I was just closing up our office to head home Thanksgiving Eve when I received a call from the refuge office at Bon Secour. A year or two ago I went through some additional training to learn how to gather data from a stranded sea turtle and take care of it if need be. Today it was not a stranded sea turtle. It was a stranded dolphin. They asked me to go and take a look at the animal and help out how I could until the recovery team could get there.
Our maintenance man Jim Merrick was here with me and we received some brief training about what to do then headed that way. Jim was there a few minutes before me and when I arived he was already knee deep in the water helping the dolphin stay upright. I brought some towels to help keep it’s back moist and we waited.
While we waited we heard the story of how the dolphin was found. Several owners and their children saw the dolphin splashing in the harbor and then it beached itself on shore at the head of the harbor. The owners headed to the cove and got the dolphin back into the water. They even got it back into the deeper water where it could swim. However, the dolphin was very sick and headed back to the shore. Soon after, Fish and Wildlife were called to help. The employees at the Bon Secour refuge contacted the Institute for Marine Mammal Studies in Gulf Port, Mississippi. The IMMS were on their way to retrive the dolphin and move it to their rehab facility.

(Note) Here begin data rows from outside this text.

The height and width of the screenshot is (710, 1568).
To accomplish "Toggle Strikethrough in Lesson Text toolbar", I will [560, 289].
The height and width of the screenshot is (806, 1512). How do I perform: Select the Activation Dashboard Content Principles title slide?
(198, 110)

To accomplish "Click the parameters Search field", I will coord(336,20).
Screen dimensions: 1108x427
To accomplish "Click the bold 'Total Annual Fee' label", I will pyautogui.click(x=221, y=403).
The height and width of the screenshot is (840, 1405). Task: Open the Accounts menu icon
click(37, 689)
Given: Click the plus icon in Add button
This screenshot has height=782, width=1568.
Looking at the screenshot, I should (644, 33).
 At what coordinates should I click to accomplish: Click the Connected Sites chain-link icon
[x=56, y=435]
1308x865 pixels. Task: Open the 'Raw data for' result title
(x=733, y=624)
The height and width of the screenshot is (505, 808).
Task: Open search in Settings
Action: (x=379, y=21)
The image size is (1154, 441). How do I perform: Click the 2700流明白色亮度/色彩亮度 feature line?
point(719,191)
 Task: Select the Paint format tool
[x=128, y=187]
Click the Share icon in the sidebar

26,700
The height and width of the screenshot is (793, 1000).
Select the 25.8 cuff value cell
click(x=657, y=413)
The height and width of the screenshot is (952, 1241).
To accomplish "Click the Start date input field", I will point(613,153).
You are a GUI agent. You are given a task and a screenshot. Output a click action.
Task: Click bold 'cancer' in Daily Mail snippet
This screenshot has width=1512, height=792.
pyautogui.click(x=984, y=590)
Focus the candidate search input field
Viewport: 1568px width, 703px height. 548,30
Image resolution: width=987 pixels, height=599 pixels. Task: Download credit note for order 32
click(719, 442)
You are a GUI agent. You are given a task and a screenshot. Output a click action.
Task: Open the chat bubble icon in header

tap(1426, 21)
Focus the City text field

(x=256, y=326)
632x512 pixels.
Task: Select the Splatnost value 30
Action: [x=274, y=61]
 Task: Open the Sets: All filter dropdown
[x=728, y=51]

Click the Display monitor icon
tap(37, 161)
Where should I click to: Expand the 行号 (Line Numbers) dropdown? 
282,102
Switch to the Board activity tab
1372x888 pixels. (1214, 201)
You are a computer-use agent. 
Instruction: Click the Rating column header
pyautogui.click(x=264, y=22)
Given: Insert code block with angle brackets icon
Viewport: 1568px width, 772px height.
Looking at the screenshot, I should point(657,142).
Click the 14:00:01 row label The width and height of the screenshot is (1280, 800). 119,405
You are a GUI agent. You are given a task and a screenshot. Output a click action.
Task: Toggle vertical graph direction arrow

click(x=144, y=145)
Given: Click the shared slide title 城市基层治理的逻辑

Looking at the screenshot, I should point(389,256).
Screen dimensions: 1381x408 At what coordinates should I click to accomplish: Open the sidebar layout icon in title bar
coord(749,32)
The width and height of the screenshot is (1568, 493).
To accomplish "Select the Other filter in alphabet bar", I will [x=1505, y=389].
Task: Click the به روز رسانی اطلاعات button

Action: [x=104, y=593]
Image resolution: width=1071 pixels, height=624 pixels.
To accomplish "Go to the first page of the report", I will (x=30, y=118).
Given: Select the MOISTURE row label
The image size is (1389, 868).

In the mean time, Jim and some of the owners from Navy Cove were helping the dolphin stay upright and damp while we waited. Mike Reynolds from the “Share the Beach” program joined us and was in contact with IMMS throughout our wait. The dolphin kept his eyes closed and seemed very confused. At one point he seemed to really be struggling so the helpful volunteers moved him a bit further out of the water and dug holes in the ground on each side so he could rest comfortably with his flippers in a resting position.
The night was getting cooler and our volunteers were getting weary after 3 hours of being wet and holding the 400 pound dolphin upright but they forged on. We eased the hours by checking out the stars on the crystal clear night and coming up with a name for the dolphin that we now all claimed as our own. The family that originally found the dolphin named him Chance.
Just a bit before 7 in the evening the IMMS showed up with a vehicle of doctors and helpers and a large box truck to transport the dolphin to the rehab facility in Mississippi. They carefully examined the sick animal and then just as carefully loaded him on to the truck. Since that day, we have heard that he is doing some better and seems to be improving daily. It turns out that Chance is an unusual case and they are doing all they can to help him heal. All of the dolphin found beached since the oil spill were dead. Chance is the first live dolphin so he is getting some great attention from the doctors who are helping him. We have so many things to be thankful for here at the beach and this experience is the newest on our list.